As with the rest of 24 Karat Gold, due October 7, 2014 through Reprise Records, “Mabel Normand” has been given a sharp new reading — but it retains that stirring sense of portent. It’s one of Nicks’ most personal, and most devastatingly honest, lyrics in recent memory. Even if it was sparked by an historical figure.
Not long after seeing the Normand film, and penning this song, Nicks would finally check herself into the Betty Ford Clinic to get cleaned up. Unfortunately, she ended up trading an addiction to cocaine for an addicition to tranquilizers. It would be the 1990s before Nicks emerged.

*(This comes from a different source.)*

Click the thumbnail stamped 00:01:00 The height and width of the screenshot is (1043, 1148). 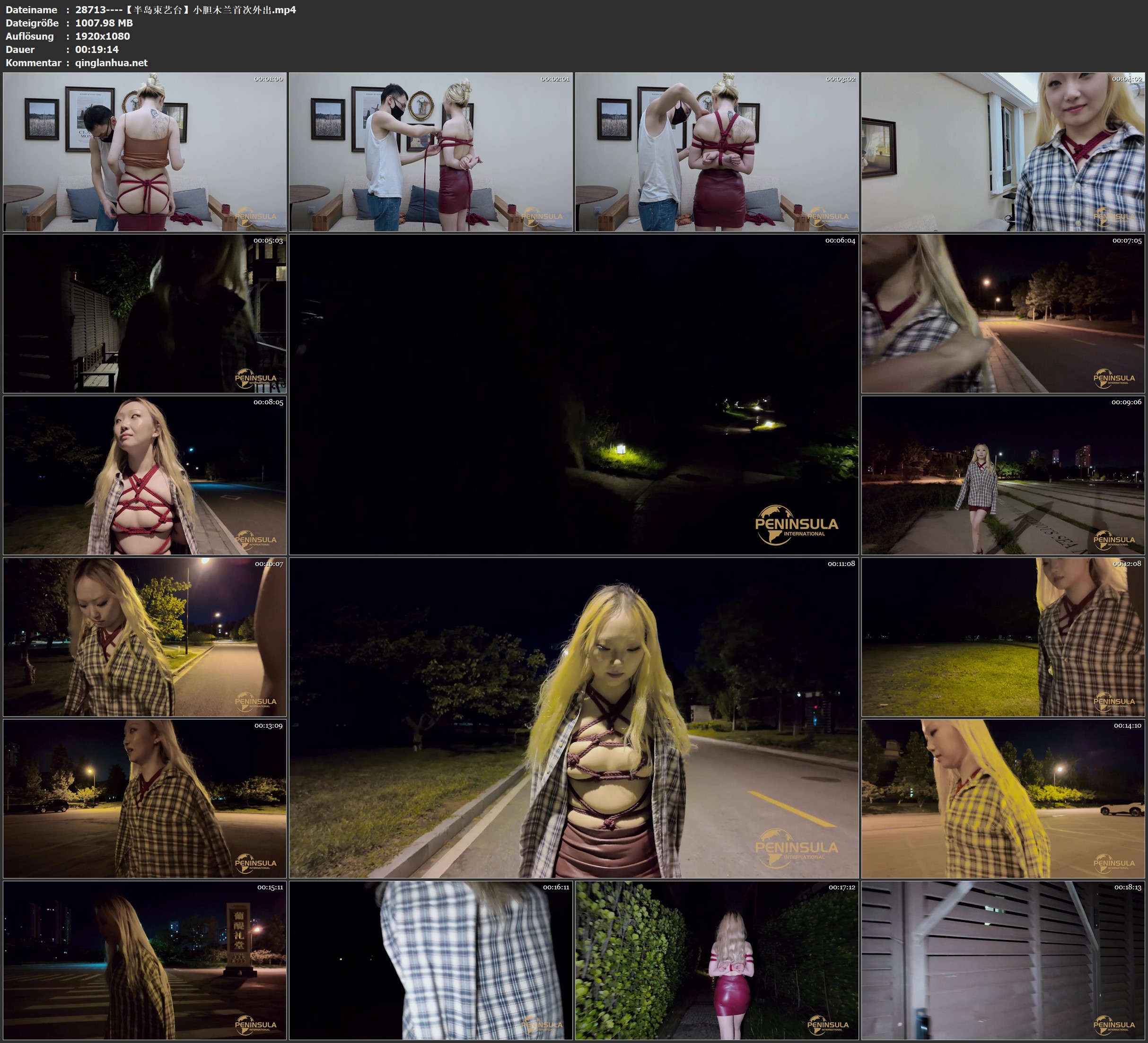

Along the way, she never forgot “Mabel Norman,” a song that Nicks approaches almost as if it’s a public-service announcement — though that certainly belies its depth of emotion. “I wanted it to be something that somebody having a problem with drugs can sit down and listen to 5,000 times,” she adds. “Try to let it be an epiphany for you, 18-year-old person that is doing a lot of coke and smoking heroin and taking ecstasy and is on a dead-end road to hell.”